== Stored data ==

*** Begin section ***

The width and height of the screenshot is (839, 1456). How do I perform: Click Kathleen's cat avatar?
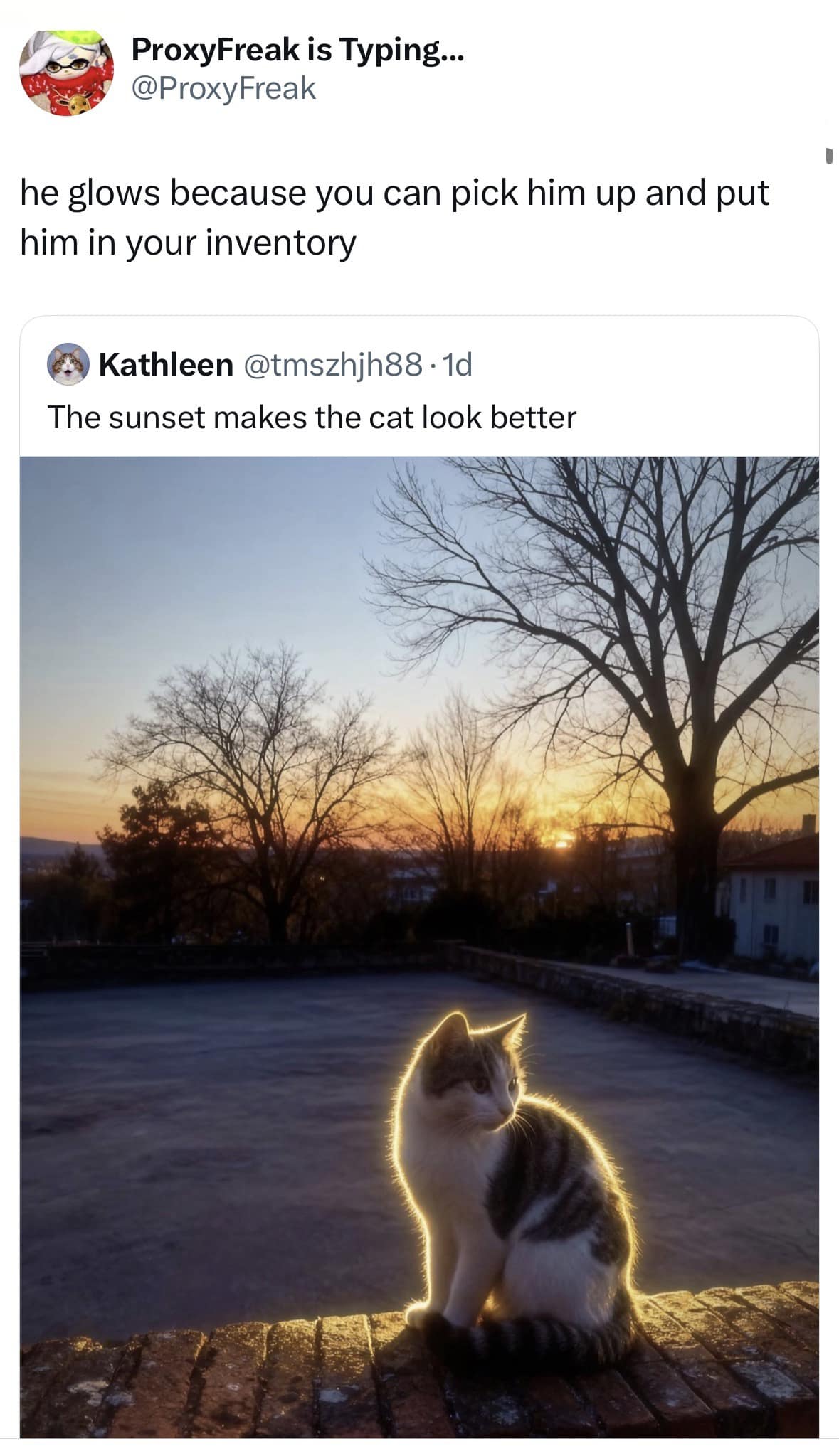click(68, 364)
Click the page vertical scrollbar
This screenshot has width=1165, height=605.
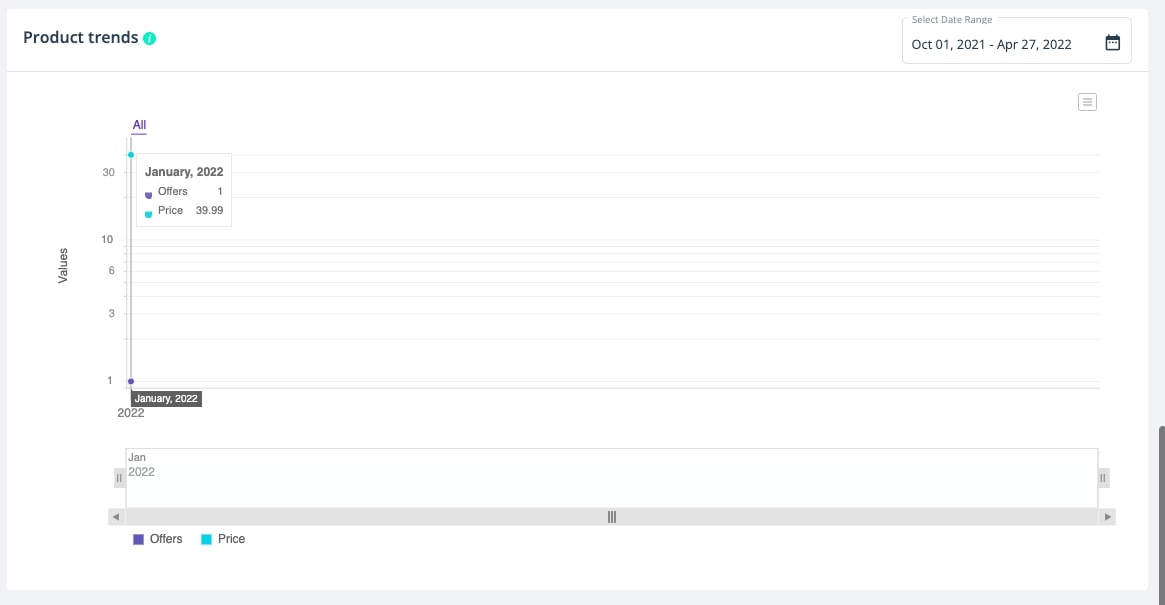(x=1161, y=513)
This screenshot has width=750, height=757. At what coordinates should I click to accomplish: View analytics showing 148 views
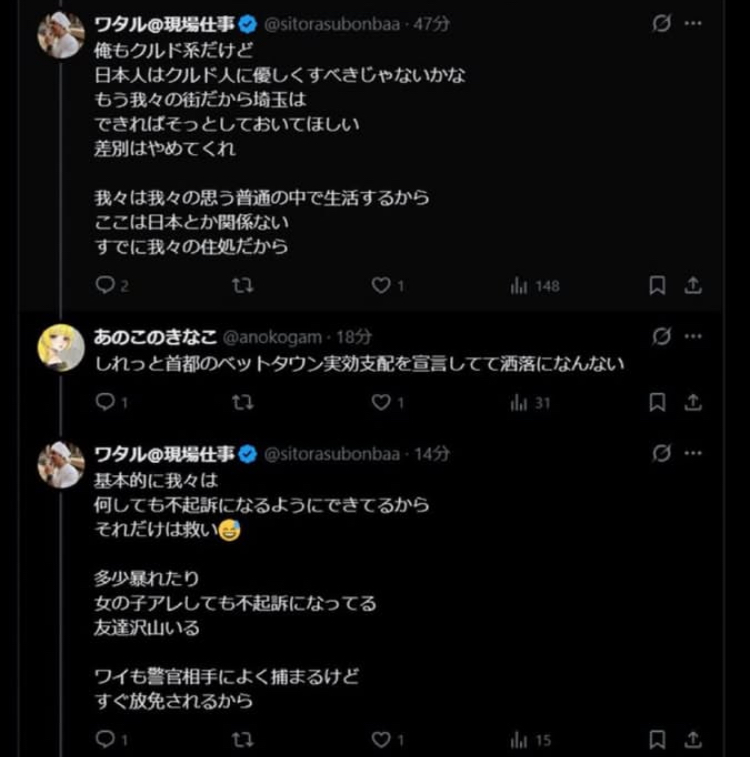(535, 286)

*** End section ***

== GOAL OF THE EXERCISE ==
The exact lines from the one containing "This screenshot has width=750, height=757." through the end of the data are to be copied, with both ends kept and pictures left out.

== COMPLETED TASK ==
This screenshot has width=750, height=757. At what coordinates should I click to accomplish: View analytics showing 148 views
(535, 286)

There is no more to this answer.